**SUPPLIED RECORDS**
=-=-=
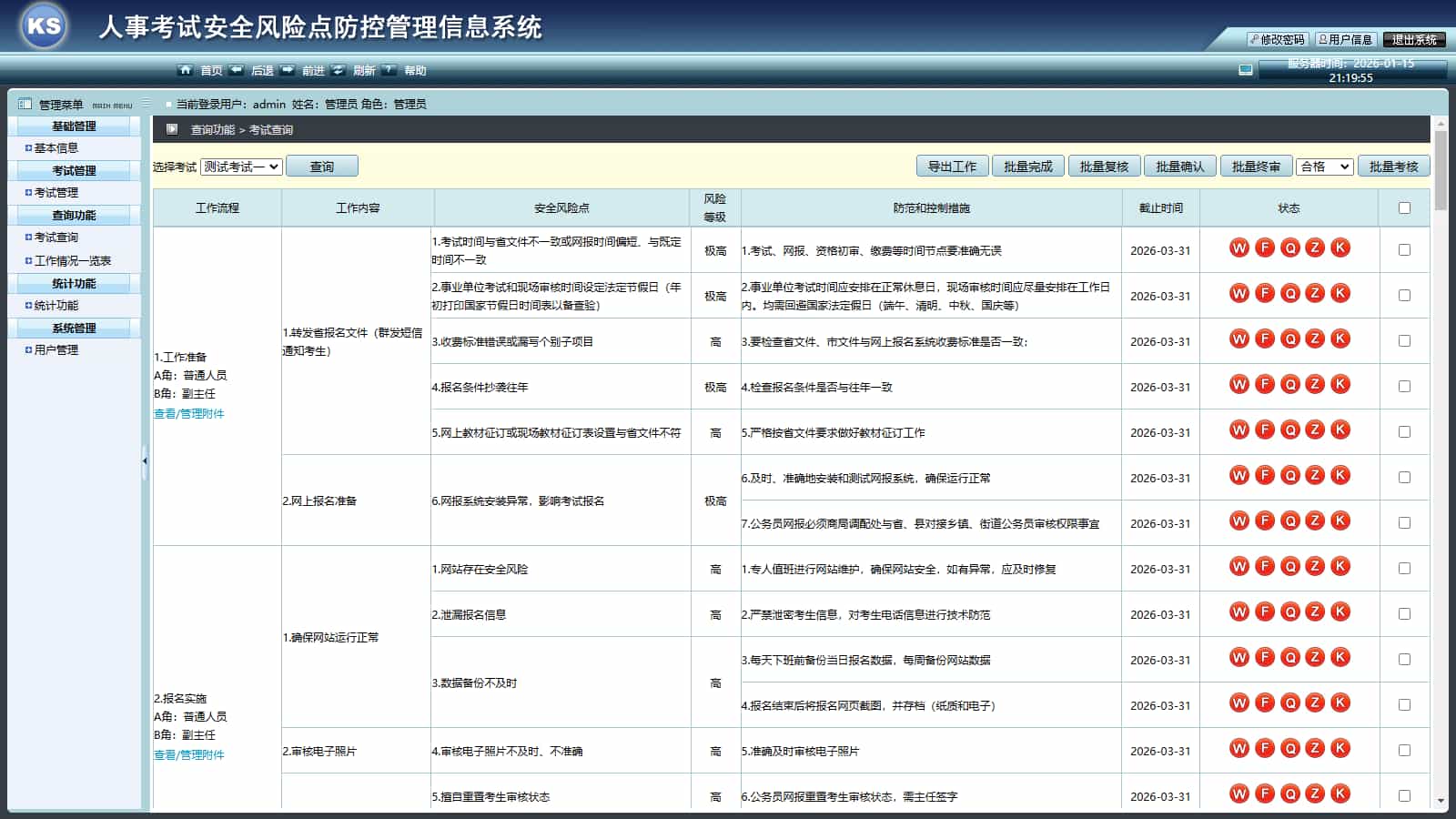Click the K status icon in the last row

(1339, 794)
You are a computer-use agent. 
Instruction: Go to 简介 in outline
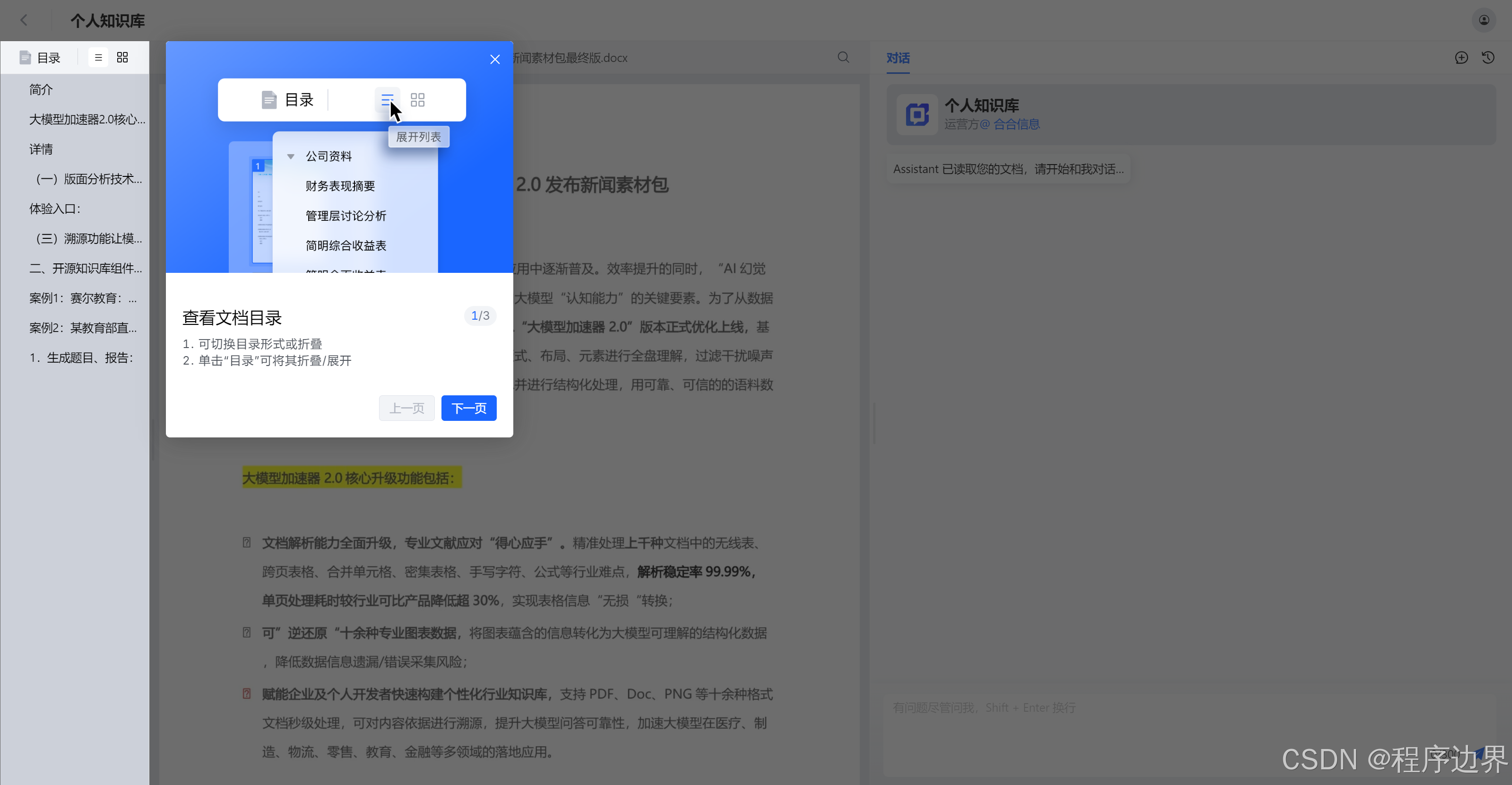[x=41, y=89]
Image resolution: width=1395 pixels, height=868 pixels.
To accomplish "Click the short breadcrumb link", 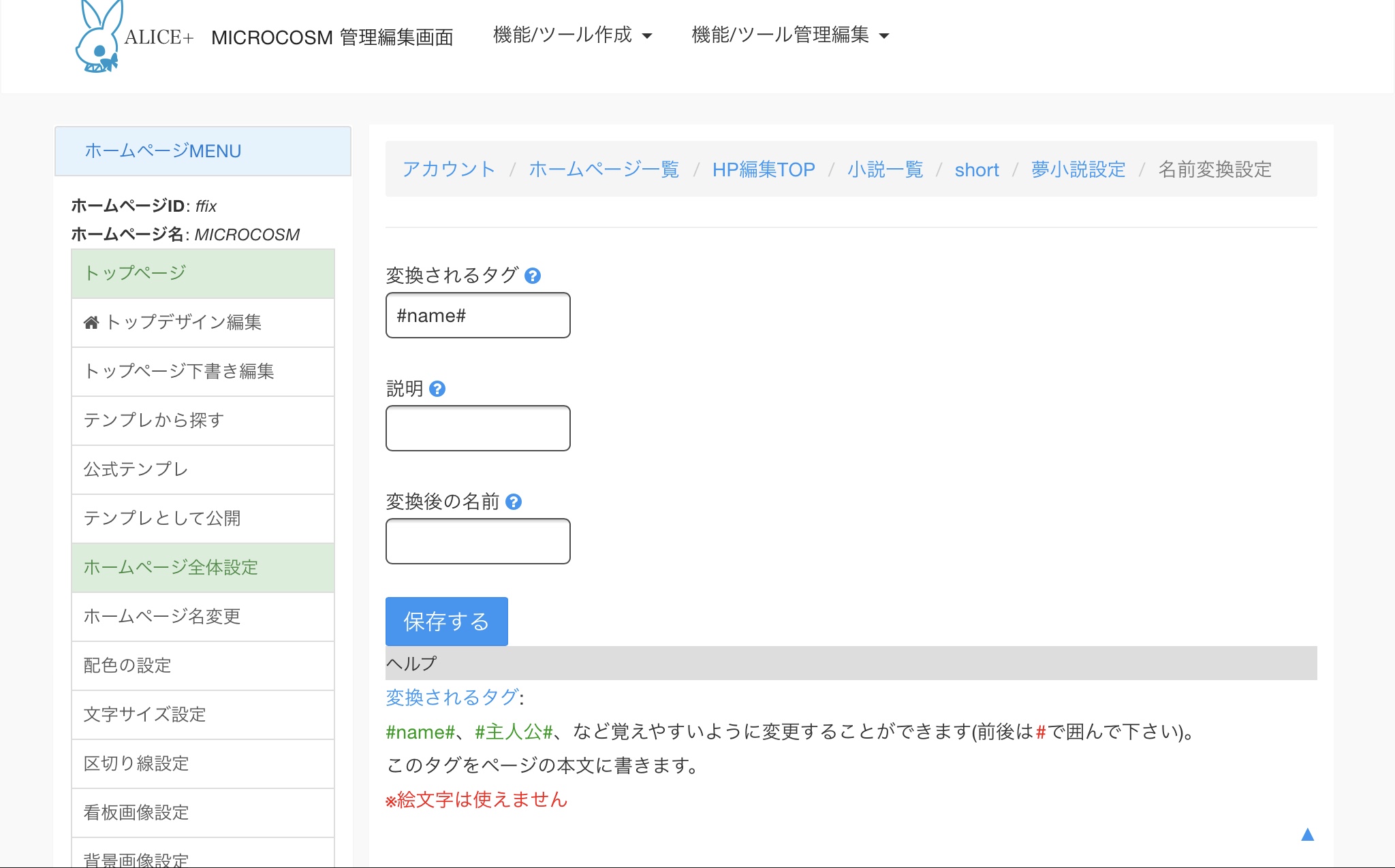I will point(976,170).
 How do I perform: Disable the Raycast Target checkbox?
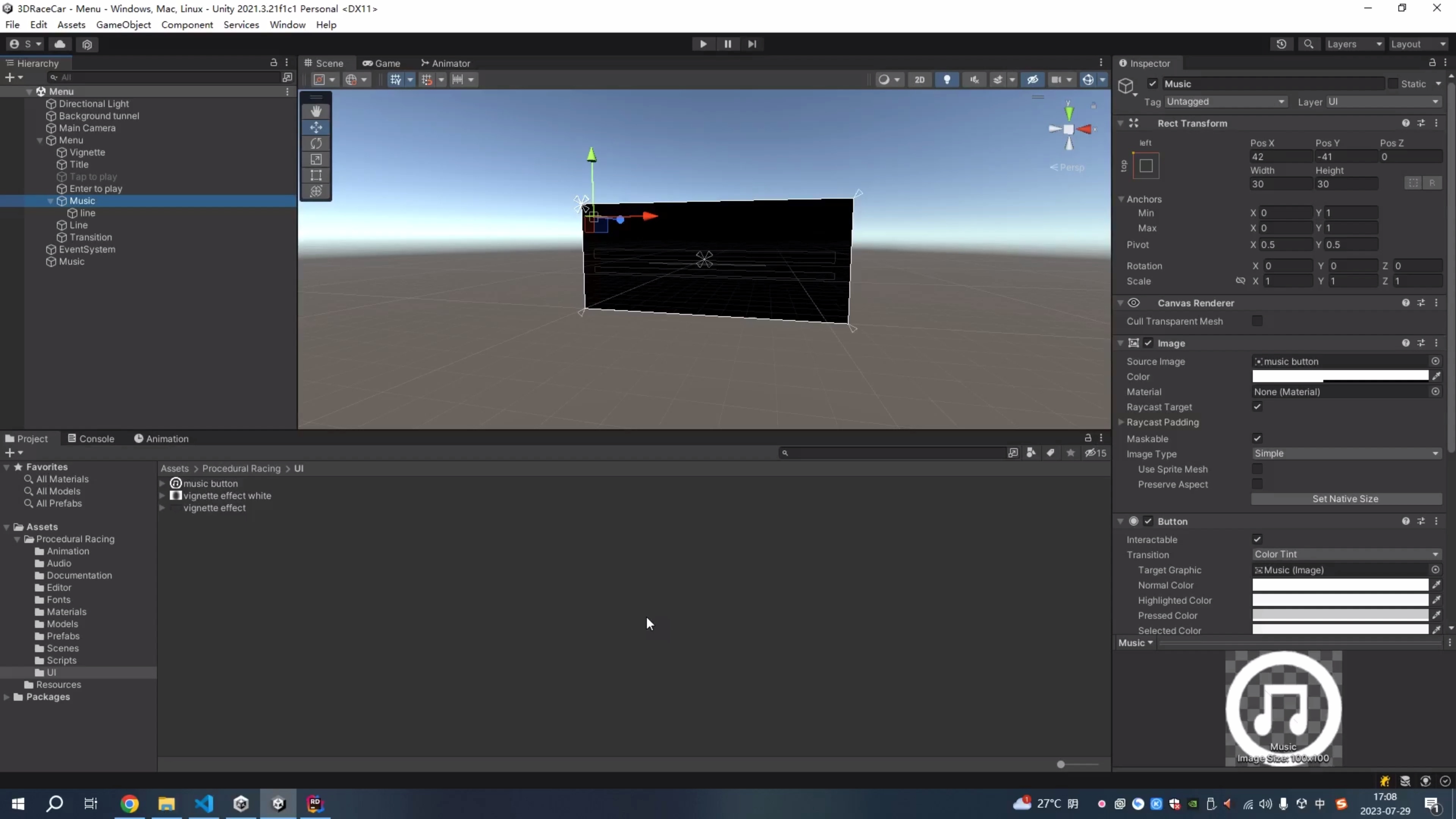[x=1257, y=407]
=-=-=
In the copy, no pictures are to appear; write out exactly the lines from the one containing "How do I perform: Disable" through the end of the listing above and no further lines.

 How do I perform: Disable the Raycast Target checkbox?
[x=1257, y=407]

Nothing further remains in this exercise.